Je retrouve lors d’une conversation éparpillée J., J. la rousse et C. Pas vus depuis trop longtemps. Leurs aventures ont emmenés ces anciens étudiants en cinéma et surtout amis aux quatre coins de l’Europe et de leurs envies.

C. nous a proposé de nous retrouver pour participer à un concours de scénarios. Il s’agirait d’imaginer une partie d’une utopie. Nous semblons collégialement nous diriger vers l’éducation. Bien entendu. Je n’ai même pas poussé le débat dans cette direction.
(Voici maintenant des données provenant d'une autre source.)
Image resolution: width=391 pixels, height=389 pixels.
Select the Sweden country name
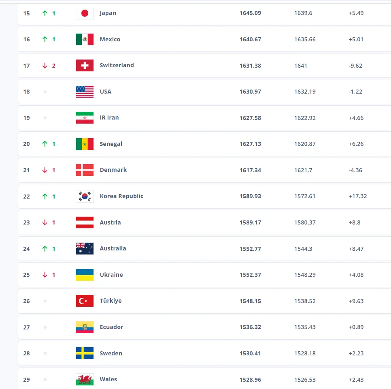(x=111, y=353)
Imaginer l’éducation d’un futur plutôt proche. C’est ce qu’on nous enjoint sans cesse de faire, à nous, enseignants. Mais, plutôt occupés à gérer l’urgence, nous essayons la majeure partie du temps de faire tenir celle du présent immédiat. Ironie plutôt commune : c’est quand je me trouve avec des gens qui n’évoluent pas dans le milieu de l’enseignement que je me prends à me demander vers où se dirige mon métier.

Devrions-nous, comme j’en discute plus tard avec T., renouer avec une éducation plus philosophique, humaniste, en un mot antique ? Où faire patiemment l’inventaire de ce qui est bon dans les systèmes éducatifs actuels et les exalter le plus possible ?

“Il faudra que vous imaginiez tout le monde qui va avec.” conclue T. “Une éducation naît de l’univers dans lequel elle se déploie.”

Je le rejoints sur ce point. Si je réfléchis à mon métier, entre ces lignes, c’est avant tout pour regarder le monde.